Your instructions:
Using the post about Edmonia Lewis, decide whether each statement below agrees with it, answering yes or no and quoting the words that settle it: (a) Her brother Samuel paid for her education at Oberlin College. (b) She graduated from Oberlin College. (c) In Boston she studied with the sculptor Edward Brackett.

Text block:
American Sculptor Edmonia Wildfire Lewis

Unk., Edmonia Lewis. 

Many readers love posts about women artists as much as I love finding the history and images to share.  The story of Edmonia Lewis is one of the most compelling and inspiring I have found yet.   click on the photos for links to their sources. 

Edmonia Lewis was born in the mid-1840s and died sometime after 1909.  It appears her father was a free African from the West Indies and her mother was a Ojibway mother.  Edmonia told interviewers that her given Ojibway name was “Wildfire.” 

Along with a brother, Edmonia was orphaned at a young age.  Her older brother Samuel became a successful businessman in Bozeman, Montana, and financed Edmonia’s secondary education at Oberlin College—the first American institution to admit women and African Americans.

Here are two photographs of Edmonia taken by Henry Rocher about 1870, and currently in the collection of the Smithsonian Institute in Washington, D.C. 

Edmonia faced discrimination at Oberlin College and left before she graduated.  But she knew what she wanted.  Again with her brother’s help, she went to Boston to study with the neoclassical sculptor Edward Brackett.  Like any artist, her career was a combination of extremely hard work, garnering patrons, and networking. 

Many of Edmonia’s friends were members of the American abolitionist movement.  Eventually, and against tremendous odds, she began to establish a name for herself as an artist facing three social obstacles:  being female, African American, and Native American.  She publicly identified herself with these threads of her identity, and chose subject matter that held meaning to oppressed people and women.

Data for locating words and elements
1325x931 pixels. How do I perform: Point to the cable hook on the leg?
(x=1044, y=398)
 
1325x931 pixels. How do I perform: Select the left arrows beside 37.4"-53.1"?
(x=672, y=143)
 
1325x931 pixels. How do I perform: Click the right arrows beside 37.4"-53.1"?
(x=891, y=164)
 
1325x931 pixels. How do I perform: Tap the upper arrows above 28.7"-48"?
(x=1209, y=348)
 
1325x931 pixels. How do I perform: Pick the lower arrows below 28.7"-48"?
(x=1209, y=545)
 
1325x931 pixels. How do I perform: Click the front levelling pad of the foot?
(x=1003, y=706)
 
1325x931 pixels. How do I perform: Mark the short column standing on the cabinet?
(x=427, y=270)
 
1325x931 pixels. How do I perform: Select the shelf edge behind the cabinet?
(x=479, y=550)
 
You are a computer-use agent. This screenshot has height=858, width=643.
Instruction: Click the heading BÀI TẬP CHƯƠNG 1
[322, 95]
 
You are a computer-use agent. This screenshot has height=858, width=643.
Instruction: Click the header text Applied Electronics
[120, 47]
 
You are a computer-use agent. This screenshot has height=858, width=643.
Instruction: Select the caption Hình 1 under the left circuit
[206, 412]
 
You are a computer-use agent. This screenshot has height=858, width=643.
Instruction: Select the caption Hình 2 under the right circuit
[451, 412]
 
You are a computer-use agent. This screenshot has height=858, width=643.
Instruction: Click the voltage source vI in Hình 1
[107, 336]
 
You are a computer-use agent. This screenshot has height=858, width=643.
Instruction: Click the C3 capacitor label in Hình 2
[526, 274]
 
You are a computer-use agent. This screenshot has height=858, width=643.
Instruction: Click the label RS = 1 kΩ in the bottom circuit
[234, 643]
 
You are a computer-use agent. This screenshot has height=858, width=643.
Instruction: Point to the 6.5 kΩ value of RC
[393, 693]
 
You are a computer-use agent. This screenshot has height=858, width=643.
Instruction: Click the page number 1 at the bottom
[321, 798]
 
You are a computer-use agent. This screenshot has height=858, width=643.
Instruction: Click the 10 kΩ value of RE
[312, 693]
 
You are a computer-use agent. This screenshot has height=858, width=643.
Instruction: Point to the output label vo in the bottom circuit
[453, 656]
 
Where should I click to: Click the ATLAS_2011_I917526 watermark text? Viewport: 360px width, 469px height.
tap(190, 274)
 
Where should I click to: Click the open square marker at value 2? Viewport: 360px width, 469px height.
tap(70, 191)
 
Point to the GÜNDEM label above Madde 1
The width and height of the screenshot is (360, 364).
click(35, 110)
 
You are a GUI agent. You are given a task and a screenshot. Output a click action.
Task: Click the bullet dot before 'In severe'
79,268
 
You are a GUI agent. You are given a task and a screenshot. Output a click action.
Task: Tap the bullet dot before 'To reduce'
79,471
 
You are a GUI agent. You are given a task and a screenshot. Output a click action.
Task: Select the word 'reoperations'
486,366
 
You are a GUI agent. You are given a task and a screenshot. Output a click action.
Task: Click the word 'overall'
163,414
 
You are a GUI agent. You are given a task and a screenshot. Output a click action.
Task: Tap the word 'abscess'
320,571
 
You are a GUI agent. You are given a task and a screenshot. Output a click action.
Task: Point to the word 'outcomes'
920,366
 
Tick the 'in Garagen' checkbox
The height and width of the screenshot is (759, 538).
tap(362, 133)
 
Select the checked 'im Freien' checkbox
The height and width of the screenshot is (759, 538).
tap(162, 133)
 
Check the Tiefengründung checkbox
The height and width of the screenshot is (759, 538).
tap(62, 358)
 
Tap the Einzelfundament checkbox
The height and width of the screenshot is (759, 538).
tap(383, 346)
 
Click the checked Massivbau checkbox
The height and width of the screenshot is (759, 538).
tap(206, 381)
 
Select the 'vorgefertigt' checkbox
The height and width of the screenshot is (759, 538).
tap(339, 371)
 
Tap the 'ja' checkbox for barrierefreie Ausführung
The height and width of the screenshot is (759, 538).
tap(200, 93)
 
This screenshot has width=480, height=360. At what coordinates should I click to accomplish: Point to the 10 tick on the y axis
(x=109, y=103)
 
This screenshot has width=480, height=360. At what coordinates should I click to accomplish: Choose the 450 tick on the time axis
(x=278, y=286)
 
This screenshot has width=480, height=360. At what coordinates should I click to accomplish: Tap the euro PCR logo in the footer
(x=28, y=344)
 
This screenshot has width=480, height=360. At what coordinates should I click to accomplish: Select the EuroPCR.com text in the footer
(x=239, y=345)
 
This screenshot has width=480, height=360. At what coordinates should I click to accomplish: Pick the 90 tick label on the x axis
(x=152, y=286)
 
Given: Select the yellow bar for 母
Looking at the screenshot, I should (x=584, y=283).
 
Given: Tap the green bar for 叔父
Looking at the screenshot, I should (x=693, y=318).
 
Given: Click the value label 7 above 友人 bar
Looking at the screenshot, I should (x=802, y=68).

Answer to the task:
(a) Yes: "financed Edmonia’s secondary education at Oberlin College"
(b) No: "left before she graduated"
(c) Yes: "she went to Boston to study with the neoclassical sculptor Edward Brackett"